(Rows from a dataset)
* START *

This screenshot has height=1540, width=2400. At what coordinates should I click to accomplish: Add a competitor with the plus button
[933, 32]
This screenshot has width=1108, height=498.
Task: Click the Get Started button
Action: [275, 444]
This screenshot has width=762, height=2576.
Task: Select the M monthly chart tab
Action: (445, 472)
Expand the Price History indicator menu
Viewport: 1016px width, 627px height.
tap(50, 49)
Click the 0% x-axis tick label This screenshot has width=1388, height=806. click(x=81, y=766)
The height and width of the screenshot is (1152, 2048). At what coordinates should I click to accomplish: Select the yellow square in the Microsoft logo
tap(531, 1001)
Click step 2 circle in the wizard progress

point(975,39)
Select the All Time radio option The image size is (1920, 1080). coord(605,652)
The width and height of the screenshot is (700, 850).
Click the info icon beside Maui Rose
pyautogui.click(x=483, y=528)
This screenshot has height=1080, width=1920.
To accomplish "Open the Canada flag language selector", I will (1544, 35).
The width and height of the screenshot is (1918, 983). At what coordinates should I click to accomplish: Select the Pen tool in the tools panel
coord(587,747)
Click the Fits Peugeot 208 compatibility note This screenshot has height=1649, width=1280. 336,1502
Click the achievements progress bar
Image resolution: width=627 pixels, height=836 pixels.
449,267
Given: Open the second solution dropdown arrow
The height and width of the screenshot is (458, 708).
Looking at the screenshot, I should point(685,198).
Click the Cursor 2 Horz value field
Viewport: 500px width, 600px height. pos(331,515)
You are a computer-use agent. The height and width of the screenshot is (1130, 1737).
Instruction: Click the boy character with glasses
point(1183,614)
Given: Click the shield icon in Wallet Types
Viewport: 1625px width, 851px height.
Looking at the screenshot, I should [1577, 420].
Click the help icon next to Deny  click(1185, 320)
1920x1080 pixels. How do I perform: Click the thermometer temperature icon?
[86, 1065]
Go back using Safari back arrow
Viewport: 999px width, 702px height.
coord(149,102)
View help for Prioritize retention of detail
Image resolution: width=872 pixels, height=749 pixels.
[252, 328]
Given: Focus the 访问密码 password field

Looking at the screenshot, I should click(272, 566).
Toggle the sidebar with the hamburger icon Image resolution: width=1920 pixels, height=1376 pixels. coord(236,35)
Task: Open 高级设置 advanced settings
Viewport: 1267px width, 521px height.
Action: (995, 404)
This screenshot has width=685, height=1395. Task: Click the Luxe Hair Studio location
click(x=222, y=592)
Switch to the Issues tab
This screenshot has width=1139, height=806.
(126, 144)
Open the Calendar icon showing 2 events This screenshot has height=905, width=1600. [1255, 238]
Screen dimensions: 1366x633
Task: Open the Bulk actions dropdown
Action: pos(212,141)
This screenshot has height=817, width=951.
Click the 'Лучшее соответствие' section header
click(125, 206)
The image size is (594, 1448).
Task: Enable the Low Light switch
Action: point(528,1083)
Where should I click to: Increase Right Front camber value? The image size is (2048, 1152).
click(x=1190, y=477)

* END *

• [Set task]: Output every row above verbatim, keeping each character and line break unchanged.

• [Written solution]:
This screenshot has height=1540, width=2400. At what coordinates should I click to accomplish: Add a competitor with the plus button
[933, 32]
This screenshot has width=1108, height=498.
Task: Click the Get Started button
Action: [275, 444]
This screenshot has width=762, height=2576.
Task: Select the M monthly chart tab
Action: (445, 472)
Expand the Price History indicator menu
Viewport: 1016px width, 627px height.
tap(50, 49)
Click the 0% x-axis tick label This screenshot has width=1388, height=806. click(x=81, y=766)
The height and width of the screenshot is (1152, 2048). At what coordinates should I click to accomplish: Select the yellow square in the Microsoft logo
tap(531, 1001)
Click step 2 circle in the wizard progress

point(975,39)
Select the All Time radio option The image size is (1920, 1080). coord(605,652)
The width and height of the screenshot is (700, 850).
Click the info icon beside Maui Rose
pyautogui.click(x=483, y=528)
This screenshot has height=1080, width=1920.
To accomplish "Open the Canada flag language selector", I will (1544, 35).
The width and height of the screenshot is (1918, 983). At what coordinates should I click to accomplish: Select the Pen tool in the tools panel
coord(587,747)
Click the Fits Peugeot 208 compatibility note This screenshot has height=1649, width=1280. 336,1502
Click the achievements progress bar
Image resolution: width=627 pixels, height=836 pixels.
449,267
Given: Open the second solution dropdown arrow
The height and width of the screenshot is (458, 708).
Looking at the screenshot, I should point(685,198).
Click the Cursor 2 Horz value field
Viewport: 500px width, 600px height. pos(331,515)
You are a computer-use agent. The height and width of the screenshot is (1130, 1737).
Instruction: Click the boy character with glasses
point(1183,614)
Given: Click the shield icon in Wallet Types
Viewport: 1625px width, 851px height.
Looking at the screenshot, I should [1577, 420].
Click the help icon next to Deny  click(1185, 320)
1920x1080 pixels. How do I perform: Click the thermometer temperature icon?
[86, 1065]
Go back using Safari back arrow
Viewport: 999px width, 702px height.
coord(149,102)
View help for Prioritize retention of detail
Image resolution: width=872 pixels, height=749 pixels.
[252, 328]
Given: Focus the 访问密码 password field

Looking at the screenshot, I should click(272, 566).
Toggle the sidebar with the hamburger icon Image resolution: width=1920 pixels, height=1376 pixels. coord(236,35)
Task: Open 高级设置 advanced settings
Viewport: 1267px width, 521px height.
Action: (995, 404)
This screenshot has width=685, height=1395. Task: Click the Luxe Hair Studio location
click(x=222, y=592)
Switch to the Issues tab
This screenshot has width=1139, height=806.
(126, 144)
Open the Calendar icon showing 2 events This screenshot has height=905, width=1600. [1255, 238]
Screen dimensions: 1366x633
Task: Open the Bulk actions dropdown
Action: pos(212,141)
This screenshot has height=817, width=951.
Click the 'Лучшее соответствие' section header
click(125, 206)
The image size is (594, 1448).
Task: Enable the Low Light switch
Action: point(528,1083)
Where should I click to: Increase Right Front camber value? The image size is (2048, 1152).
click(x=1190, y=477)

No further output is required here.